__Exercise prompt__
Look through the data below and report how many lines include "agent". Only the number should be given.

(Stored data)
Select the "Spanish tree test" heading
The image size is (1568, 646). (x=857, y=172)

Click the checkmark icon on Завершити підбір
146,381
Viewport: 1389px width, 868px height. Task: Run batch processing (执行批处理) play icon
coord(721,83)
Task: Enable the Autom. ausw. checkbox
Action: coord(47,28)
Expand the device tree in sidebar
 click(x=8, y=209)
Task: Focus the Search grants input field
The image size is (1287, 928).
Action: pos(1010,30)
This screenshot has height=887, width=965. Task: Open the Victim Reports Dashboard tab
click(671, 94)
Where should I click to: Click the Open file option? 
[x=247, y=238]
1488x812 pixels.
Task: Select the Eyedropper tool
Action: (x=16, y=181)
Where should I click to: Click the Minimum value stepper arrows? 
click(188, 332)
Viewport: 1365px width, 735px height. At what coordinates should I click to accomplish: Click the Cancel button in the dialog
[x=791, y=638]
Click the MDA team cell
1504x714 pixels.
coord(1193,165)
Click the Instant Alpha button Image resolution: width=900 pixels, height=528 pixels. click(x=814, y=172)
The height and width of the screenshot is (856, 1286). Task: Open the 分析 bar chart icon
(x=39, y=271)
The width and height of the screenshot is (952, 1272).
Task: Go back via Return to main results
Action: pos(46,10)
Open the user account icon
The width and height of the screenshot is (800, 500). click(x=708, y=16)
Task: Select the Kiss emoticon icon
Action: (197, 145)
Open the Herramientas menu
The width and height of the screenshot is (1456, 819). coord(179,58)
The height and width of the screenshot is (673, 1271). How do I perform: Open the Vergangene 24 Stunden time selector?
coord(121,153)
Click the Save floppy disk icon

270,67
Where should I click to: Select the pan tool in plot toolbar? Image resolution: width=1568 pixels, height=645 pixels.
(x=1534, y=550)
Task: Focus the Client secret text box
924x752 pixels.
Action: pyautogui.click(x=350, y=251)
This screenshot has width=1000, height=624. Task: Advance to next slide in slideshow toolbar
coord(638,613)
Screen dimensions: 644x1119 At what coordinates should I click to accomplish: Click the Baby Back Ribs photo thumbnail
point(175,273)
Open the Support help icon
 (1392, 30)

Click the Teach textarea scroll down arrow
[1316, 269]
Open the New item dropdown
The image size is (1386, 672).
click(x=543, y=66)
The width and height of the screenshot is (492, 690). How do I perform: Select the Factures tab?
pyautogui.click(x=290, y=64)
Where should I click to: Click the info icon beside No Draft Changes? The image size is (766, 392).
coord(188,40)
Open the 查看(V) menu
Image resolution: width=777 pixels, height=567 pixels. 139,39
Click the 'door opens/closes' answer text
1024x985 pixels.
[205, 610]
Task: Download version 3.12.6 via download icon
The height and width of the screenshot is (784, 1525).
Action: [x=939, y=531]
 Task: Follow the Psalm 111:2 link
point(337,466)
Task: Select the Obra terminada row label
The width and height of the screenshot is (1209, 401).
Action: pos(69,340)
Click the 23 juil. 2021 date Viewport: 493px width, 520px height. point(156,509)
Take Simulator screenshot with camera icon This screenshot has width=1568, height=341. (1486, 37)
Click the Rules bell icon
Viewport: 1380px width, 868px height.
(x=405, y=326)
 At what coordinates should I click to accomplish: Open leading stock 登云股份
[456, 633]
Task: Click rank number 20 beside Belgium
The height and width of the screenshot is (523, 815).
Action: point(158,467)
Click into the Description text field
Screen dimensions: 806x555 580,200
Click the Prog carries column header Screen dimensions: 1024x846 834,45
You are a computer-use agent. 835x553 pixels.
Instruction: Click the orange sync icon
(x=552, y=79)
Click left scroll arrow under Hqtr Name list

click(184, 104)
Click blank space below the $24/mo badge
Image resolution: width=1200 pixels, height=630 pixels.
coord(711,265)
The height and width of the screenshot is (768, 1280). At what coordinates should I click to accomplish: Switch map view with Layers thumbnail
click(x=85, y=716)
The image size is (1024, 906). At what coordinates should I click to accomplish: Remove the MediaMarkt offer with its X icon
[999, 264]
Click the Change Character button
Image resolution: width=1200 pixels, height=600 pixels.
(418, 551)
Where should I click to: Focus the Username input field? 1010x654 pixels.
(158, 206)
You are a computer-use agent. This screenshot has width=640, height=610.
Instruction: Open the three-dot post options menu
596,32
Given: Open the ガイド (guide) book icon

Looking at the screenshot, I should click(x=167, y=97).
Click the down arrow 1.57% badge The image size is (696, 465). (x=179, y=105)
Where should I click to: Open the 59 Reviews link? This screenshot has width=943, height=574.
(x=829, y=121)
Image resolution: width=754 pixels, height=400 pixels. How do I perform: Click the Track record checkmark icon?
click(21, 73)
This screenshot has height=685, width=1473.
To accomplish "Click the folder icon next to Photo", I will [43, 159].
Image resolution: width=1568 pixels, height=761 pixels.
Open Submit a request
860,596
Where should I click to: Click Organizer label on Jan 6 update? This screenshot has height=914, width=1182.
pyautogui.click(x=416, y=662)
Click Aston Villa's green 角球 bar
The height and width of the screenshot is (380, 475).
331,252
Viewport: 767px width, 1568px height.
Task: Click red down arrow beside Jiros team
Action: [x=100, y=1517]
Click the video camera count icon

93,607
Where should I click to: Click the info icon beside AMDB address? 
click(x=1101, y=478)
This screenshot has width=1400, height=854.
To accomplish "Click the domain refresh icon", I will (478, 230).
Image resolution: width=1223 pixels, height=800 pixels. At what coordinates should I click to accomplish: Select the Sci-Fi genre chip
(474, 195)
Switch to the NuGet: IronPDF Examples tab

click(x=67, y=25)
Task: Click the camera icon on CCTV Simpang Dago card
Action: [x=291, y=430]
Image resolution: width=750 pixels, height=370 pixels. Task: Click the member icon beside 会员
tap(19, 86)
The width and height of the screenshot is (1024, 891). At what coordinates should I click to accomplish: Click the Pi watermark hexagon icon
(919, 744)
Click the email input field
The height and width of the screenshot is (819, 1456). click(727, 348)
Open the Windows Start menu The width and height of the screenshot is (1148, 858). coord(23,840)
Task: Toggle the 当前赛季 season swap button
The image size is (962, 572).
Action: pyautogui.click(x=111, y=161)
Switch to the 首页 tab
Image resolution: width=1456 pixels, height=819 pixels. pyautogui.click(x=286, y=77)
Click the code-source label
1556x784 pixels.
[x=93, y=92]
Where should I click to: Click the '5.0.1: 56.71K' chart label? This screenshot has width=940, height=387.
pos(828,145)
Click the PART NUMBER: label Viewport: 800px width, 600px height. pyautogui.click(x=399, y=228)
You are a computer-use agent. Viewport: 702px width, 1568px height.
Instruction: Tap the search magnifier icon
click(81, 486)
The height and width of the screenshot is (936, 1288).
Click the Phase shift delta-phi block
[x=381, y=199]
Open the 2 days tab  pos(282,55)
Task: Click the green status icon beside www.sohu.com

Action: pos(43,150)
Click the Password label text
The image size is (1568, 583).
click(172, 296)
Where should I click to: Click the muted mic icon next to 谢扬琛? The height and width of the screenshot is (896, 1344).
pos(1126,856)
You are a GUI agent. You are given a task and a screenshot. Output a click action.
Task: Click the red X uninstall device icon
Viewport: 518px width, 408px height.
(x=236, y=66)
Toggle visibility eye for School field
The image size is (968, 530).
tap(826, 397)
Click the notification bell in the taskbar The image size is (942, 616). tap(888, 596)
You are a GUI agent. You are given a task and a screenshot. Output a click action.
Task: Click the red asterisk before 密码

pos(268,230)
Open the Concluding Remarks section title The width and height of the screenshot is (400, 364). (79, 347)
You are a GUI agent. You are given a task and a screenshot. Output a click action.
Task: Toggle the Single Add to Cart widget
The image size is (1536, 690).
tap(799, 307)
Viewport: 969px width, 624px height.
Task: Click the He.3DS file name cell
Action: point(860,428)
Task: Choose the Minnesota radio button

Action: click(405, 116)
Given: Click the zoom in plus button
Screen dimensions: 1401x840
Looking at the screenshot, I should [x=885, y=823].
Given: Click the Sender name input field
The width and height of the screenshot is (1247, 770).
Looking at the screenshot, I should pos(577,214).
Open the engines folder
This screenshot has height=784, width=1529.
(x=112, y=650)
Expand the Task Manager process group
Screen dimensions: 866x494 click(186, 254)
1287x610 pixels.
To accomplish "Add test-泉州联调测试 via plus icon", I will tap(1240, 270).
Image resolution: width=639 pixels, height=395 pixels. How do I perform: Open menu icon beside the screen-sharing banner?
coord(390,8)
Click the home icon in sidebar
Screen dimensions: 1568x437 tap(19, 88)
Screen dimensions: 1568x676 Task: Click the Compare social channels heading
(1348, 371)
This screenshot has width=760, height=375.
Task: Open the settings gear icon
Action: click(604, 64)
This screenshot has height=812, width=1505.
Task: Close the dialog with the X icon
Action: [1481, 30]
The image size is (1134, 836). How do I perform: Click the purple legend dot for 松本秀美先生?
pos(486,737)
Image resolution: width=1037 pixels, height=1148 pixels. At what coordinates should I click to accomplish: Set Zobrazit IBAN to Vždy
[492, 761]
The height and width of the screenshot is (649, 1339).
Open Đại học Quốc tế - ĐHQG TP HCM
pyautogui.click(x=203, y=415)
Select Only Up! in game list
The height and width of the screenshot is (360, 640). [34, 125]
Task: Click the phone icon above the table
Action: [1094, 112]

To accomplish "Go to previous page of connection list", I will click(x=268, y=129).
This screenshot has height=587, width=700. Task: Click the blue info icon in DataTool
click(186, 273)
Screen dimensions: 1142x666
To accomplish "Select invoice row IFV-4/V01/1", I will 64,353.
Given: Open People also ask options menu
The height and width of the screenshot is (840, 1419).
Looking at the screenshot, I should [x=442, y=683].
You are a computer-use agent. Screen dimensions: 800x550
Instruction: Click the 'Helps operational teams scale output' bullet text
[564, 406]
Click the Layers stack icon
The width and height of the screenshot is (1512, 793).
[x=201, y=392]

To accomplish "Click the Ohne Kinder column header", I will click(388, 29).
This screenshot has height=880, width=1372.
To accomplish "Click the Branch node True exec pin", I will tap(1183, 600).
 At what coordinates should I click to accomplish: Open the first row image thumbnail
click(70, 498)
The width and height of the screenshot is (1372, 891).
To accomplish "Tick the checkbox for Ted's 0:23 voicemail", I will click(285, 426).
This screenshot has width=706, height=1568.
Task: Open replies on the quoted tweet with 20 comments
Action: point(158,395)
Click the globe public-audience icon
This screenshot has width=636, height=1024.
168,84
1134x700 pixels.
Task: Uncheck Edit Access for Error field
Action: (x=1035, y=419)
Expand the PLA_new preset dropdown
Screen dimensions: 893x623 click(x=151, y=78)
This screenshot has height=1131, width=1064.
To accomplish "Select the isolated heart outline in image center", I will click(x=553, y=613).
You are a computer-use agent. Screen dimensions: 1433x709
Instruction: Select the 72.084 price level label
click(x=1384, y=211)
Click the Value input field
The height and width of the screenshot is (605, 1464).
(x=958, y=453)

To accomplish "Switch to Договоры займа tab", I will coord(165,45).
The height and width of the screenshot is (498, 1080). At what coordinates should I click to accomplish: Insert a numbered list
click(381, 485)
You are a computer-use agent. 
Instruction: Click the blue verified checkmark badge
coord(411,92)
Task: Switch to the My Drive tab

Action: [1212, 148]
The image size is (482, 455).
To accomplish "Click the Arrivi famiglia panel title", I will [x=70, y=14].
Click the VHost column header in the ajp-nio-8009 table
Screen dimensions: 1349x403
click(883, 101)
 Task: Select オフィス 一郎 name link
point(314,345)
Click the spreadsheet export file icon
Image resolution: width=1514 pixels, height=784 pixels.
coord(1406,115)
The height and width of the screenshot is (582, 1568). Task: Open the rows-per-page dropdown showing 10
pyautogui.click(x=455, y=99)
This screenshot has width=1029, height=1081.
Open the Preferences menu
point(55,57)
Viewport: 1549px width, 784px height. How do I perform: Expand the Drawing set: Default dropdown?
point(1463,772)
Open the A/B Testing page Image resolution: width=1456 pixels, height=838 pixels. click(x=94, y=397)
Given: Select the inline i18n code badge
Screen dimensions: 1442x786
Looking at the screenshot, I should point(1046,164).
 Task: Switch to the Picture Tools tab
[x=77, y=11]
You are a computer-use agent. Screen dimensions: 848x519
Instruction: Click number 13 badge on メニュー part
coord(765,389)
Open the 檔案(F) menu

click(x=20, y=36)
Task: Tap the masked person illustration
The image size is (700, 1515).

__Result of this exercise__
10